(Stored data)
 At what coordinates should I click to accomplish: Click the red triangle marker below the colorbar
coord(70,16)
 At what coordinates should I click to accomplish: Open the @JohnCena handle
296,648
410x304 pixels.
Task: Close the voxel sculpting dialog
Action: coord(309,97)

TRY IT →
Output the entries above exactly, please, with nothing dropped.

REPLY TO THE TASK →
 At what coordinates should I click to accomplish: Click the red triangle marker below the colorbar
coord(70,16)
 At what coordinates should I click to accomplish: Open the @JohnCena handle
296,648
410x304 pixels.
Task: Close the voxel sculpting dialog
Action: coord(309,97)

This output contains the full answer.